> **GIVEN INSTRUCTION**
Render the data that opens with the line containing "Image resolution: width=583" and closes with the line containing "[1454, 353]" as a JSON list of strings, one string per line, with blank lines left out.

[Dataset items]

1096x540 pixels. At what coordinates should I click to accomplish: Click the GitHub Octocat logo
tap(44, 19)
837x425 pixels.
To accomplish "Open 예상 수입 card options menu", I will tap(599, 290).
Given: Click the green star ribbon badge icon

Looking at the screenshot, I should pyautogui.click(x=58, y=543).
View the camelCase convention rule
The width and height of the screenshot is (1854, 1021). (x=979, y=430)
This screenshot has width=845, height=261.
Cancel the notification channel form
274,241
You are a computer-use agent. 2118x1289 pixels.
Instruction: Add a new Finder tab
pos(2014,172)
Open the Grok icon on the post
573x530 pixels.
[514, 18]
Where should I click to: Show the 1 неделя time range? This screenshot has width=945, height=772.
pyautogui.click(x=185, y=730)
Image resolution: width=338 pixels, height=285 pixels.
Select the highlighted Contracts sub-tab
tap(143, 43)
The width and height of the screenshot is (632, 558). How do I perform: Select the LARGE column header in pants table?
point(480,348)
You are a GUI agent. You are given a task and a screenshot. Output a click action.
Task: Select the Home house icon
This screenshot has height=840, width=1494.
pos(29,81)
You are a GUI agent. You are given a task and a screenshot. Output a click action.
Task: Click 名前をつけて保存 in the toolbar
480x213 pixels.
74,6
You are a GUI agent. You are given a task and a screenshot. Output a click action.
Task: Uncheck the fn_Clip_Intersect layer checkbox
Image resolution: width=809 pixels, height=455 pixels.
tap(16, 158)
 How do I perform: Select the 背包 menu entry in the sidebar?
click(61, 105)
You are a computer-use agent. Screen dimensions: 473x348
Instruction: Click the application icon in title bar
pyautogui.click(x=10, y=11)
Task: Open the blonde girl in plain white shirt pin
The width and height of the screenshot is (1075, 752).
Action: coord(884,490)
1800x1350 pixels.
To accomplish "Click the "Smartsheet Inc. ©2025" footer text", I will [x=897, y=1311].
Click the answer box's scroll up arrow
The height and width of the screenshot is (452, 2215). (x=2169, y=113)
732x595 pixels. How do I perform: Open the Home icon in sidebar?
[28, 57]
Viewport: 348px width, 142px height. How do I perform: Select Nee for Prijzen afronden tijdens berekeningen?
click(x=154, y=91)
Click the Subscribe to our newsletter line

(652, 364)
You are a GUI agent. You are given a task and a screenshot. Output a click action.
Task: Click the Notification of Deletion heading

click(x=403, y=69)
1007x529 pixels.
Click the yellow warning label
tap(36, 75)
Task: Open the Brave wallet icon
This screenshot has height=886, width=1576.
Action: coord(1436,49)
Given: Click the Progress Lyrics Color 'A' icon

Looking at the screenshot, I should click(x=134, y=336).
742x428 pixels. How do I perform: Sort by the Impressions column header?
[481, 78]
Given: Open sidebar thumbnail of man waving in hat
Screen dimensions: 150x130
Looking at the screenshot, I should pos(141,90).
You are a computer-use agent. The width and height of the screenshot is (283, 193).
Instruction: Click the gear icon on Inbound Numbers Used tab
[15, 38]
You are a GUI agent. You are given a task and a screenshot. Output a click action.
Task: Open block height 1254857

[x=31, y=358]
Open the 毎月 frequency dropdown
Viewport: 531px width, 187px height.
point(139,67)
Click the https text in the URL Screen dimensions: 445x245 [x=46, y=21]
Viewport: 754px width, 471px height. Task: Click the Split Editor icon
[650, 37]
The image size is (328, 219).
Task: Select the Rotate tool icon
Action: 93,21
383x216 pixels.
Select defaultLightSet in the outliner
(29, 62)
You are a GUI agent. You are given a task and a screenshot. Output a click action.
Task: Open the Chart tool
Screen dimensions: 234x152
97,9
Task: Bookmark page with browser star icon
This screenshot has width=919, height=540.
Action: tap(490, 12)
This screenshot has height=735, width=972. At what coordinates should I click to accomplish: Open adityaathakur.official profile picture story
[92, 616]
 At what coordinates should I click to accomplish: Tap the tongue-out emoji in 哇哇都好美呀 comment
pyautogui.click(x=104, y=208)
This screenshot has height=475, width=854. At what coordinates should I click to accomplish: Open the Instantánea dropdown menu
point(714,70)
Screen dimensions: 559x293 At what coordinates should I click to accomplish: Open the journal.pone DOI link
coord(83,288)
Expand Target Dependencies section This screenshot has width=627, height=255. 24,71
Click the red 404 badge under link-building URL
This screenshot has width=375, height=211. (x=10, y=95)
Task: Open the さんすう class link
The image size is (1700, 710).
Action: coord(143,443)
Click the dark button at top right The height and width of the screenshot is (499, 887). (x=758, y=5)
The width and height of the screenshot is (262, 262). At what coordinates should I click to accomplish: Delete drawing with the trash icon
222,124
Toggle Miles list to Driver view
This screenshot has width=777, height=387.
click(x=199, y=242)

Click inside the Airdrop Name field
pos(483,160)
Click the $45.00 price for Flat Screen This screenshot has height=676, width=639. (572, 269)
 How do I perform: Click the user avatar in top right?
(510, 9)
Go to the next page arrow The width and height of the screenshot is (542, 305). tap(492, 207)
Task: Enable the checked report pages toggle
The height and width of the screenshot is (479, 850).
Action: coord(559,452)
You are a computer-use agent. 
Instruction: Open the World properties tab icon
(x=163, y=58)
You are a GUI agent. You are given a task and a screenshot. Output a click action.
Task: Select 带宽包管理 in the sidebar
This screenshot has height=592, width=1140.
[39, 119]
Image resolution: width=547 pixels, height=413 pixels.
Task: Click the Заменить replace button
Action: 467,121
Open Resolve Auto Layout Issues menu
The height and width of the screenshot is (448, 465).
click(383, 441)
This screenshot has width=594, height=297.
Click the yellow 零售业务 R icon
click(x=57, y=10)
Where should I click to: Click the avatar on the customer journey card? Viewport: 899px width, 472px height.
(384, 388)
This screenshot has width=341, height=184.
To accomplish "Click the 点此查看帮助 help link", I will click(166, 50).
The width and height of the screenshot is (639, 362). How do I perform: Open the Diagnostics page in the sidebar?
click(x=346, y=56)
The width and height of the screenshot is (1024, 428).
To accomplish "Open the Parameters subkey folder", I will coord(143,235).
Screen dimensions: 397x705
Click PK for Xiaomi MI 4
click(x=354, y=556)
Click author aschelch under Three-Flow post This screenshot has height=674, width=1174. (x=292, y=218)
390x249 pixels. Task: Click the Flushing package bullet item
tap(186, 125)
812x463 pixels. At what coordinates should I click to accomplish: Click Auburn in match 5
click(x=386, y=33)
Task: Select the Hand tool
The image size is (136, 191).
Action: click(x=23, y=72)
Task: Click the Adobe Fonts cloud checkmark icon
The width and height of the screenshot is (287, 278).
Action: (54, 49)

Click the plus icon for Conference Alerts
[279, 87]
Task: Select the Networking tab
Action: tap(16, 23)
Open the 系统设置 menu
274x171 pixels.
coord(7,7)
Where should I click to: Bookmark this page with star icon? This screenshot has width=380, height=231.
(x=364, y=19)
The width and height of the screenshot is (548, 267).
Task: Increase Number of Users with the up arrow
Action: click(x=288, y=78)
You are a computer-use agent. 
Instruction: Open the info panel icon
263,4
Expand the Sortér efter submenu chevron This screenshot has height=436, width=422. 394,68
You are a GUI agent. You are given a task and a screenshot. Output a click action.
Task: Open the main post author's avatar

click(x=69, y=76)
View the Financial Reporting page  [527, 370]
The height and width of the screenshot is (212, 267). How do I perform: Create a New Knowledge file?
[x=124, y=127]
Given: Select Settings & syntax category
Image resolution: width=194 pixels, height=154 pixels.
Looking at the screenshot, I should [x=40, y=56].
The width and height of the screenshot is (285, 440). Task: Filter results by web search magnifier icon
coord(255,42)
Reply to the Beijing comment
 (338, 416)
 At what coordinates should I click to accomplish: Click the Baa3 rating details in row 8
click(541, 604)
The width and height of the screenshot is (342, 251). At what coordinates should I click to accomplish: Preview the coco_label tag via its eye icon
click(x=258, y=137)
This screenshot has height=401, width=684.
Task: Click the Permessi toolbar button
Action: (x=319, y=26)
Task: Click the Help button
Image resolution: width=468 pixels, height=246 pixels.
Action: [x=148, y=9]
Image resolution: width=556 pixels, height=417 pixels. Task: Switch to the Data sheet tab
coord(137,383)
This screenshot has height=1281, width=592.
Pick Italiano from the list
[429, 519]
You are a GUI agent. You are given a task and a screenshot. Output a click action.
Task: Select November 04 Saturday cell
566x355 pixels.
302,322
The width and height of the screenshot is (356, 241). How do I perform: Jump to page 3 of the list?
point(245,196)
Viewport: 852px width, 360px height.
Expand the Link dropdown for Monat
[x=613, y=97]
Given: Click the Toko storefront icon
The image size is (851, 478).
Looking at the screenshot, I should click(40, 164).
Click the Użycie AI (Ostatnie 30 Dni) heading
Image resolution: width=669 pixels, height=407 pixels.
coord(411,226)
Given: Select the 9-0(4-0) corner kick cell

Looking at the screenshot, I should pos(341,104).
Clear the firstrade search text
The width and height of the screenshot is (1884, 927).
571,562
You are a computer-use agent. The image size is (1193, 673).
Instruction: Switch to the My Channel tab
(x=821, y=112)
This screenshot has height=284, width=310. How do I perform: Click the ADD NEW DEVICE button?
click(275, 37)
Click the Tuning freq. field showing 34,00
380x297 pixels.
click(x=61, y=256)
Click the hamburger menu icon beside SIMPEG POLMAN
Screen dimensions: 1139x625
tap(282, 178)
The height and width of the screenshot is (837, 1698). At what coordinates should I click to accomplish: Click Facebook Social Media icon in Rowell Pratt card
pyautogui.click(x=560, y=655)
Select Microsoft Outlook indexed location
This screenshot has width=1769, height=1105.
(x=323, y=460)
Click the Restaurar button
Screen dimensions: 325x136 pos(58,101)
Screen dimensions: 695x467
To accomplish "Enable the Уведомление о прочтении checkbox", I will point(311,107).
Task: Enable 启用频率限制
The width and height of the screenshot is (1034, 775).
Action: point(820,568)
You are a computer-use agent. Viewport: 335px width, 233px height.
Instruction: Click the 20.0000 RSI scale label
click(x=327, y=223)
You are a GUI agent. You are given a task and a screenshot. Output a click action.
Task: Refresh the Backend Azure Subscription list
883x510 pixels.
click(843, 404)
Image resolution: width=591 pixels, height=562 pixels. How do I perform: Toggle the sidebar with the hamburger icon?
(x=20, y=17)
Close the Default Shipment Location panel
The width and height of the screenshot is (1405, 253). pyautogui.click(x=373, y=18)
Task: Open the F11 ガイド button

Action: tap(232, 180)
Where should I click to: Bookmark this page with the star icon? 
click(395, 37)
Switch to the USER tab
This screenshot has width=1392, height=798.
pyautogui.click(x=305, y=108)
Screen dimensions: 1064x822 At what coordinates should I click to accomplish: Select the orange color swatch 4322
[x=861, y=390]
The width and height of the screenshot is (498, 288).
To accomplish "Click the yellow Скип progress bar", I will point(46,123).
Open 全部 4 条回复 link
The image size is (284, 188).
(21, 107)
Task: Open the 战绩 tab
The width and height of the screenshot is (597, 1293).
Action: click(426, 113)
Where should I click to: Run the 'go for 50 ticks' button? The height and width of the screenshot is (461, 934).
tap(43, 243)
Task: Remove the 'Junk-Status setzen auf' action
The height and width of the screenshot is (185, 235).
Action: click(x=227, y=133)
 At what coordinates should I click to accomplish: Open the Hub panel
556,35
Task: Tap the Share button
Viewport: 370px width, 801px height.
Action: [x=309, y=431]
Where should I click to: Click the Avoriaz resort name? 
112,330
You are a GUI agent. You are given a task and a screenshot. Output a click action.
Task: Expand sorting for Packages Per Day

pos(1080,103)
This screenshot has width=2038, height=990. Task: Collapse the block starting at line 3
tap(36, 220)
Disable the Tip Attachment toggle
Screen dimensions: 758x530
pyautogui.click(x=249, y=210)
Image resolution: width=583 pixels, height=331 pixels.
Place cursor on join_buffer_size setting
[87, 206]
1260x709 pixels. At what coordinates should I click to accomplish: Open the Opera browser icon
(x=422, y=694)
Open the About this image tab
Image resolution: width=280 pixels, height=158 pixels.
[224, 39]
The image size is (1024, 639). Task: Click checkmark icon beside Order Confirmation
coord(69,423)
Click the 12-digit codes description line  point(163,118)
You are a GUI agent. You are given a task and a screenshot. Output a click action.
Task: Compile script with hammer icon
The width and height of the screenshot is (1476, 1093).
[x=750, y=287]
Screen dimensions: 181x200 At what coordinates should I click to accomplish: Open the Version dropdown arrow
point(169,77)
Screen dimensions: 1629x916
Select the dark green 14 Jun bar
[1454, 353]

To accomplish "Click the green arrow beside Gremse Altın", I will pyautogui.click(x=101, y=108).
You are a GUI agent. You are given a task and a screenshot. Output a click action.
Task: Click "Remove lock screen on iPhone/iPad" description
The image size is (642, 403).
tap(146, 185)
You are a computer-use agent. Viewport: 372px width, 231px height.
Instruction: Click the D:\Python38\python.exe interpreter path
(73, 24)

> **ANSWER FOR THIS EXERCISE**
[
  "Image resolution: width=583 pixels, height=331 pixels.",
  "Place cursor on join_buffer_size setting",
  "[87, 206]",
  "1260x709 pixels. At what coordinates should I click to accomplish: Open the Opera browser icon",
  "(x=422, y=694)",
  "Open the About this image tab",
  "Image resolution: width=280 pixels, height=158 pixels.",
  "[224, 39]",
  "The image size is (1024, 639). Task: Click checkmark icon beside Order Confirmation",
  "coord(69,423)",
  "Click the 12-digit codes description line  point(163,118)",
  "You are a GUI agent. You are given a task and a screenshot. Output a click action.",
  "Task: Compile script with hammer icon",
  "The width and height of the screenshot is (1476, 1093).",
  "[x=750, y=287]",
  "Screen dimensions: 181x200 At what coordinates should I click to accomplish: Open the Version dropdown arrow",
  "point(169,77)",
  "Screen dimensions: 1629x916",
  "Select the dark green 14 Jun bar",
  "[1454, 353]"
]